● PASSAGE TO READ
# PUSH Tamper 54mm



## THR_Crema (May 20, 2019)

Well I was a lucky boy for my birthday and received this tamper from Clockwork Espresso last week.

Its designed to fit Sage/Breville 54mm baskets and I can confirm it fits as well as the Motta 53mm tampers.

The build quality is superb and a joy to use the small tool to adjust the height (depth) of the tamper.

Plenty of YouTube reviews on its bigger brother if you want more information.

The tool to release the tightening pin could've just been basic but clockwork espresso have made a very nice tactile knurled piece that even looks nice sat by the machine.

It has been allowing us to get an even tamp checked using my bottomless portafilter. It also helps reduce strain through the hand as you can use your whole palm now - my wife has small hands and couldn't use the Motta tamper due to the height which often led to pushing down at an angle.

If anyone would like any more details let me know.

● WHAT TO PRODUCE
Write the next part of the forum post about the 54mm PUSH tamper, picking up after its final sentence. The data that comes next has no connection to the forum post about the PUSH tamper.

● EXTRACTED MATERIAL
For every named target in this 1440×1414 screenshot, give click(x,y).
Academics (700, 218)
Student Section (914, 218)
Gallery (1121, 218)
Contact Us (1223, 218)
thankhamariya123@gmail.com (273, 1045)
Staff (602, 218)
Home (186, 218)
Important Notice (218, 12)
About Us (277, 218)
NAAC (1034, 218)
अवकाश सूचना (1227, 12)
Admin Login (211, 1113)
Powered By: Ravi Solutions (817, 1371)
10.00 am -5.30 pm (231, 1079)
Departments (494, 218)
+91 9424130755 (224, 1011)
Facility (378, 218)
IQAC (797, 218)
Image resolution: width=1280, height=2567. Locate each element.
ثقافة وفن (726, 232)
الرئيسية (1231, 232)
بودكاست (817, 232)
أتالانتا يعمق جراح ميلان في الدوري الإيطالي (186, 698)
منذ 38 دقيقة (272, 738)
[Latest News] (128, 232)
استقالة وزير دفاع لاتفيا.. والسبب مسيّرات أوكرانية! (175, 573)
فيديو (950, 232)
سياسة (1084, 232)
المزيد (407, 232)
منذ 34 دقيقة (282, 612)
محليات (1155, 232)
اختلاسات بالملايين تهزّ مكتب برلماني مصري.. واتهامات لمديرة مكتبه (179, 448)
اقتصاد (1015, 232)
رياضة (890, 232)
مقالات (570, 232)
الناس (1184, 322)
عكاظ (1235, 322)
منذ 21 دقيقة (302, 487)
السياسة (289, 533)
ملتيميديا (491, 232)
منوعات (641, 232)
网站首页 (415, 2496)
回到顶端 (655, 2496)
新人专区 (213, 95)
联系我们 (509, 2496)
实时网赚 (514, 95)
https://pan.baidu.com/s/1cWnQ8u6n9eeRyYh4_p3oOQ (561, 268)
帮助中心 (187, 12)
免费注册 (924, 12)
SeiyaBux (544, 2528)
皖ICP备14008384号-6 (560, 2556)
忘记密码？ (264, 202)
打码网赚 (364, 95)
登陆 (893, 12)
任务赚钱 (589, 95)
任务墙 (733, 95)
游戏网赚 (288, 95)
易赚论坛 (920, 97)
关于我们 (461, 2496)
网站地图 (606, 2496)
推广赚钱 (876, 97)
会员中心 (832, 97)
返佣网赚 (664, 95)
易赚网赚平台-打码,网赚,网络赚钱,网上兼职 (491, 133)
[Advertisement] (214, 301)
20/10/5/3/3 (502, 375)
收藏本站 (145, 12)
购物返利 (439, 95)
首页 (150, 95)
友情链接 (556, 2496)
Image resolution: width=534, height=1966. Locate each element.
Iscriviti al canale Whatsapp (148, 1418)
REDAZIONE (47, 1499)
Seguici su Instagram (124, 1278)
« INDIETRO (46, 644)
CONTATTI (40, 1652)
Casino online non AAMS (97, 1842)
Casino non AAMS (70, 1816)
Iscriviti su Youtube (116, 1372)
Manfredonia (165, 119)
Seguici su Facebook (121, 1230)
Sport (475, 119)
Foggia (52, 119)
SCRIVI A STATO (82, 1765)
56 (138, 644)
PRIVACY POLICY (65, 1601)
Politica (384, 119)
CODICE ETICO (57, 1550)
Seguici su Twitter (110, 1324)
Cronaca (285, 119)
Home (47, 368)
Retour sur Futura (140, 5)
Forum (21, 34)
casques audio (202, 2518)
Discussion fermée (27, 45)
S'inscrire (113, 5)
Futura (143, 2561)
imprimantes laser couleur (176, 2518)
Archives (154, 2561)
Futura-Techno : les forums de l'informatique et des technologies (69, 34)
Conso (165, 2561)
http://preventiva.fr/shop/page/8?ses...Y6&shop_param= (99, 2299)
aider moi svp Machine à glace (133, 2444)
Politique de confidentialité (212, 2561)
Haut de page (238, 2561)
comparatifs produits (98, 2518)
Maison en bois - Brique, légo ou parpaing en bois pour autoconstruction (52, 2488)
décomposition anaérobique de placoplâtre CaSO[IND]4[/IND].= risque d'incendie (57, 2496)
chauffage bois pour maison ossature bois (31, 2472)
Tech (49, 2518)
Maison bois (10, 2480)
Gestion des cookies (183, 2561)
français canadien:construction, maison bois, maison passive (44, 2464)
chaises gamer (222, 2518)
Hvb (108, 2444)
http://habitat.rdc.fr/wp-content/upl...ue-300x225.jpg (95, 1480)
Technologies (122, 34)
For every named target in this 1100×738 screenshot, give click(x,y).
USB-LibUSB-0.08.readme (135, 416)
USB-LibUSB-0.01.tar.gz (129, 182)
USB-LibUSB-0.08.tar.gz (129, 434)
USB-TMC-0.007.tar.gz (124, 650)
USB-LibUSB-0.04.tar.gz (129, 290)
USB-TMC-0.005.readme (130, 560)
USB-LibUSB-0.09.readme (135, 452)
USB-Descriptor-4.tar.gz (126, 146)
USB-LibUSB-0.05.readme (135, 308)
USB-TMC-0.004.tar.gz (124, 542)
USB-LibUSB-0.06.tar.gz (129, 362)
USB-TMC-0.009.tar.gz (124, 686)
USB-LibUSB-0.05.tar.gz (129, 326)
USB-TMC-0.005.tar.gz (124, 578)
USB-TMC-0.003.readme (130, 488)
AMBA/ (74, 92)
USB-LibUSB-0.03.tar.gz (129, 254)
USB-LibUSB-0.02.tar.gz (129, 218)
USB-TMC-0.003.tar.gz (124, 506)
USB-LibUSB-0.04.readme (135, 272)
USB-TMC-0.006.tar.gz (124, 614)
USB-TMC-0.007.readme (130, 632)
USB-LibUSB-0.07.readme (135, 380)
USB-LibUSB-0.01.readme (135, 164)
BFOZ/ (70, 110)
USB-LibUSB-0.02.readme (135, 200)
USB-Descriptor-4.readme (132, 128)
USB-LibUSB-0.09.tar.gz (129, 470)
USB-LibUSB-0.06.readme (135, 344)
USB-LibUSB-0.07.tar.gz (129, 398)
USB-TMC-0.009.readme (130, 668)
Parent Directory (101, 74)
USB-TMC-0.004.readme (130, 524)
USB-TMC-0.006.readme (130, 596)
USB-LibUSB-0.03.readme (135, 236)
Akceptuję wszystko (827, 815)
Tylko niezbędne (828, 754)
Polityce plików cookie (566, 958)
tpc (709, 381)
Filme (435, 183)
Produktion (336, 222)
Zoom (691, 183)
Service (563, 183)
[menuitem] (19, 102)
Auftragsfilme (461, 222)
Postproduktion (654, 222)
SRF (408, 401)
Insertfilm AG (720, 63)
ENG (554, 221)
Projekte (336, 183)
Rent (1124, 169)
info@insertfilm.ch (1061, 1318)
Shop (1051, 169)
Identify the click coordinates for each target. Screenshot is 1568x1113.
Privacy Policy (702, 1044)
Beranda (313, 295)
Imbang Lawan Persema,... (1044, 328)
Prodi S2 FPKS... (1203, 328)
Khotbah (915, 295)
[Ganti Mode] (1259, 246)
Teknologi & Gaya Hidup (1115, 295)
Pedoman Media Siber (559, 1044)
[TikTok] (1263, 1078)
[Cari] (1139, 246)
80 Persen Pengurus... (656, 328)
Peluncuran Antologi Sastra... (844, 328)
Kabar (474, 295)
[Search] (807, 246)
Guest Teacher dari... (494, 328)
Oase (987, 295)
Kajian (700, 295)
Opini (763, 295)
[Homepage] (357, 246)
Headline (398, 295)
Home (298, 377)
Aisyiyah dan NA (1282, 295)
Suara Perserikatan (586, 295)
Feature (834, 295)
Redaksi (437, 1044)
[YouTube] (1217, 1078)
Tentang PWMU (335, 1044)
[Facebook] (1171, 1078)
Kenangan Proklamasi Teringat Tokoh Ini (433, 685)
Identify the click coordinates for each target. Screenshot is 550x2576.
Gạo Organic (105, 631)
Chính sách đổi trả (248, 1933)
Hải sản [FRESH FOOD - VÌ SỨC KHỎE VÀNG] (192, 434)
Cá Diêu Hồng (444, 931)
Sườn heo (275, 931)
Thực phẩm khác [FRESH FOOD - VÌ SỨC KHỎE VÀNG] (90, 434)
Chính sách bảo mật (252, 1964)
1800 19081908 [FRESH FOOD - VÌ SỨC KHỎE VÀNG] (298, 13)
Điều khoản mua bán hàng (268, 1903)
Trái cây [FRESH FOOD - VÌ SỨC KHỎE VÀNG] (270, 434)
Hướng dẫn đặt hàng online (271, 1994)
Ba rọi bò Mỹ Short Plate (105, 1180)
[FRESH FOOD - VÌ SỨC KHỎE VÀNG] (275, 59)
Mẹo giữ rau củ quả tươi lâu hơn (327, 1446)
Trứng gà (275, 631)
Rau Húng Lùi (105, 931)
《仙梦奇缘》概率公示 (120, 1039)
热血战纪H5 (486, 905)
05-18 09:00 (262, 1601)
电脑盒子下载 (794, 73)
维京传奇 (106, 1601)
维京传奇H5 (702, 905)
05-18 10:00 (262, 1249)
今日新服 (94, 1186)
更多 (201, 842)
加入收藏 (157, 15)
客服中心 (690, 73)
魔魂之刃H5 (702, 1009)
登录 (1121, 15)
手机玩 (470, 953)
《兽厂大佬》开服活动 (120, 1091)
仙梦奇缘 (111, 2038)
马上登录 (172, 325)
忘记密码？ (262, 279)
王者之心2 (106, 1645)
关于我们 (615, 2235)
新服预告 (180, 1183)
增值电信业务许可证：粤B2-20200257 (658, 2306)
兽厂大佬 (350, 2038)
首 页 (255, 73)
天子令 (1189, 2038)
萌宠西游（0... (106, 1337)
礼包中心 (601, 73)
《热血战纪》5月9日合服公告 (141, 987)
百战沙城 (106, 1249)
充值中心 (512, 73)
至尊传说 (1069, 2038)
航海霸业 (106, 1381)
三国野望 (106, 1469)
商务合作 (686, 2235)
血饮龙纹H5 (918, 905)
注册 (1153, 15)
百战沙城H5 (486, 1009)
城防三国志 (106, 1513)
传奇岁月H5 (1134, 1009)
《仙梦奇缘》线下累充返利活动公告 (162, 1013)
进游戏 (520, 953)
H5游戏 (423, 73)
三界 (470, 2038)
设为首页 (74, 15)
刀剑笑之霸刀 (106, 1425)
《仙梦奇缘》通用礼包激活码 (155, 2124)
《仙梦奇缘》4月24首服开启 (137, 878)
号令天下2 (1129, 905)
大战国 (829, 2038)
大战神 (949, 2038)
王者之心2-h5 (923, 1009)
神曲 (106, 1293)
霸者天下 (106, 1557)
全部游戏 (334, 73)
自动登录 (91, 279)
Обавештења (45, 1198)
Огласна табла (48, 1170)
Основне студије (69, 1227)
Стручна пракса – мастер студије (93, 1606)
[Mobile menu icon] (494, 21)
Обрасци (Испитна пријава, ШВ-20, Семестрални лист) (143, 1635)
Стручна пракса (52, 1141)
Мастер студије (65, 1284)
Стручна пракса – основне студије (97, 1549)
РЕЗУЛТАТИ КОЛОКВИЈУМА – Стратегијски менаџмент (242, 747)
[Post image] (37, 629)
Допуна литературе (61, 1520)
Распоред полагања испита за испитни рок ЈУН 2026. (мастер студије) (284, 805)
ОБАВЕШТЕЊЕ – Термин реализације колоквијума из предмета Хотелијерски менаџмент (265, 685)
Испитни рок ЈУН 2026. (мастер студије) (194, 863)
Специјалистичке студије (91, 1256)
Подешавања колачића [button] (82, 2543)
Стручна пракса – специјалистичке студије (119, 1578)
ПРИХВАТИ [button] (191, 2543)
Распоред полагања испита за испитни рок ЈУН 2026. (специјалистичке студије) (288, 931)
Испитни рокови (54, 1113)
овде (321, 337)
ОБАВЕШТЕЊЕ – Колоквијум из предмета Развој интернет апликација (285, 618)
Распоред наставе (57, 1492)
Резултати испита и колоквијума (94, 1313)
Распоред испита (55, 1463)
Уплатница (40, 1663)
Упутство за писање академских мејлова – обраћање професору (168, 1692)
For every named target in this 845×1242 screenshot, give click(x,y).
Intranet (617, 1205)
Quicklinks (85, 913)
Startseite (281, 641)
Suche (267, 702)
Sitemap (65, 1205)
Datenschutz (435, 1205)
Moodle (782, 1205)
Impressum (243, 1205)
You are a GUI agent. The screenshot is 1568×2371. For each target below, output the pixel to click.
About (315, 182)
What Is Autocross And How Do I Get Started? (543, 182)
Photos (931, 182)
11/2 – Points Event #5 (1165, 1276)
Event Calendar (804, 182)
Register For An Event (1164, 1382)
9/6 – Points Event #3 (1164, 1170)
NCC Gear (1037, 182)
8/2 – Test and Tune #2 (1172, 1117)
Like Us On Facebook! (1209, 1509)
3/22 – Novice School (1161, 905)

● ANSWER FOR THE TASK
----------



## 24774 (Mar 8, 2020)

Ooh that is sexy kit. Very nice. I like the idea of a push tamper, once you have the depth right it guarantees a flat surface I presume.


----------



## Dalerst (Jan 22, 2020)

Looks good and im sure works very well, the question is! Is it worth the money they cost?


----------



## Phil104 (Apr 15, 2014)

Dalerst said:


> Looks good and im sure works very well, the question is! Is it worth the money they cost?


 As an early adopter based on reviews on here, including some who treated the prototypes, it is so far as I'm concerned...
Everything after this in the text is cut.